7 Monarchical Takes

7 Monarchical Takes January 10, 2020

It’s Friday. This is how I feel. So sue me.

Well, I sat down to think about the week and pontificate about–well, who even knows what–but then came across some astonishing news. The fact is, can you believe it, Meghan has flown back to Canada where she left Archie with his Nannie. Crisis in Buckingham Palace!

One

All I can say is, thank heaven for Twitter. I wouldn’t know anything about this or what each and every news purveyor is flapping about if it weren’t for twitter. So that’s seriously a blessing. Also, a lot of these newsy kinds of sites wouldn’t have anything to write about (like me) if it weren’t for twitter. Anyway, here is the Sussex’s new website which they had all ready to launch the moment they let everyone know how it was going to be. Seriously, if there’s no website it isn’t real.

Two

The website has little gems like “maximizing legacy” and “Communities in all forms – of people, geographies, ethnicity, gender and varied socio-economic groups – have the power to effect change, to combat bias and to promote shared values.” I mean, I’m grateful I can’t find the word “impact” anywhere, but truly, the future is now, no more beauty and grace for you, it’s all about socio-economics and the power to effect change. As you scroll around you’ll find that the bulk of the thing is all about money and how everybody in the royal family gets theirs. It’s an incredibly bleak piece of sparkle.

Three

In the matter of pastoral care, which I’m sure is what the Sussexes both need, even though they are unwilling to look to the church for anything, but are going to get busy saving the world out of their own grief, I must say that the instinct to run is pretty strong and pretty terrifying. I’ve had it, and so has everybody I know personally. It creeps up on you. You get stuck in a situation with another person where you are in psychic pain, and the other person appears not to be, and you have this internal struggle between not wanting to hurt them, not even knowing how to begin addressing the pain that you feel, and a growing sense of hatred for them because they don’t understand you. The easiest way to relieve the pain is to get out. It’s even nicer when you can slap a lot of progressive, psychoanalytical mental health words over it. The problem is, Harry and Meghan are human beings. And like all human beings, their expectations about life have not matched up with what really happened to them. And instead of fighting hard for “community,” for the relationships that have heretofore made them who they are, they are going off to start fresh.

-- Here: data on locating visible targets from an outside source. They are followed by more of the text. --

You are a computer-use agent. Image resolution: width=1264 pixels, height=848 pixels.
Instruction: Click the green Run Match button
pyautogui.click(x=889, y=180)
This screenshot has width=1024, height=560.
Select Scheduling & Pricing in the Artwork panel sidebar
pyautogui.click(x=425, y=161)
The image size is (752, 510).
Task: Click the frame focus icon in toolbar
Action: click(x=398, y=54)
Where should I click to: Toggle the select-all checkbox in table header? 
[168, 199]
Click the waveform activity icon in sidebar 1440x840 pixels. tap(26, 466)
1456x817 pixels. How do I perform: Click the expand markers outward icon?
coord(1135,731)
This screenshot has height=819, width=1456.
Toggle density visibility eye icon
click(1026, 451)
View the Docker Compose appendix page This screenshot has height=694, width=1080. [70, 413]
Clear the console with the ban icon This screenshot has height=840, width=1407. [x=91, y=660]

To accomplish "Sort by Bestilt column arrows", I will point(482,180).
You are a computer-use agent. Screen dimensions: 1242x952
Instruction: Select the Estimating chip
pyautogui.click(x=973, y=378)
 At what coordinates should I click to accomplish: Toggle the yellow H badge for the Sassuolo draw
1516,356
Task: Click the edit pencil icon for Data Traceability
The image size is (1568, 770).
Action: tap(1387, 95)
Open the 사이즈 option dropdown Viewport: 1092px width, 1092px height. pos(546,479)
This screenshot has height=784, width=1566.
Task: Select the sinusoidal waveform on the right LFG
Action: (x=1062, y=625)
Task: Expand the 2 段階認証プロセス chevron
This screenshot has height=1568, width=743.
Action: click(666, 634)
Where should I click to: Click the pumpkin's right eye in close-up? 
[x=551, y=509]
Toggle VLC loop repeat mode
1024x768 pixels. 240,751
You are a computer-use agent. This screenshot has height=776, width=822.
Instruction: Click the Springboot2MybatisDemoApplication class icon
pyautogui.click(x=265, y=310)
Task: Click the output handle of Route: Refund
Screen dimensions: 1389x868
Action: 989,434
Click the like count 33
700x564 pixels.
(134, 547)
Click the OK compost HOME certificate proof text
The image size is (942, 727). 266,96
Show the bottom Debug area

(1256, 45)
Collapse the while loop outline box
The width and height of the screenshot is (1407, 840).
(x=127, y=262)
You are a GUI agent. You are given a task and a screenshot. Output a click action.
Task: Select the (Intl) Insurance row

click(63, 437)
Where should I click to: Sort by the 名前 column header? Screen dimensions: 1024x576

Happens every day.

Four

But it’s still tragic. Everywhere this happens it is tragic. When one person says, I’m not doing this anymore, it is always a tragedy. Sometimes the person fleeing is not actually the origin of the “I’m not doing this anymore” feeling. Sometimes it is, sometimes it isn’t. Sometimes one person says to another, ‘I’m not going to try at all, but I want you to stand here and put up with me in my unchanged and unchangeable state.’ If you are a Christian, you can always choose to endure that kind of death. Except if the person who is saying it is cruel or violent. It’s hard to know, from the outside, what is happening in the middle of any kind of horrible division.

Five

One thing I really don’t like, though, is what I will go ahead and call “lying.” That’s where everyone pretends like its a good thing, and there will be growth and happiness. Lying is often confused with “keeping a stiff upper lip,” or “keeping calm and carrying on.” It’s possible to be honest about how you feel and what you think and also then choose to endure something you dislike immensely. It’s also possible to thread the narrow way between being honest about your feelings and thoughts and still not vomiting all your pain everywhere. Honesty should not be confused with Over-Sharing. Nor lying with endurance. I feel like a whole generation of people is confused about these subtle, and yet vital, distinctions.

Six

On some comment thread or other, it was vaguely hinted that I, and others, am “blaming Meghan” for everything and that the British Press is not mainly at fault. I am not actually trying to assign blame for anything anywhere. I do not for a minute disbelieve the narrative that Meghan is very unhappy or even, perhaps, that she has been treated badly. Sin abounds. I believe that everything is very difficult. What I am saying is there there is a big cultural clash going on–two ships in slow motion colliding into each other, two world-views that cannot be reconciled, two visions of goodness. One is that the country and other people and God all must be chosen over the inclinations and desires of the self. The other is that it is immoral to choose those things over the self. We are living out this slow-motion collision in every corner of life, publicly and privately. So no, I am not blaming anyone. I am just observing that this is a very painful situation.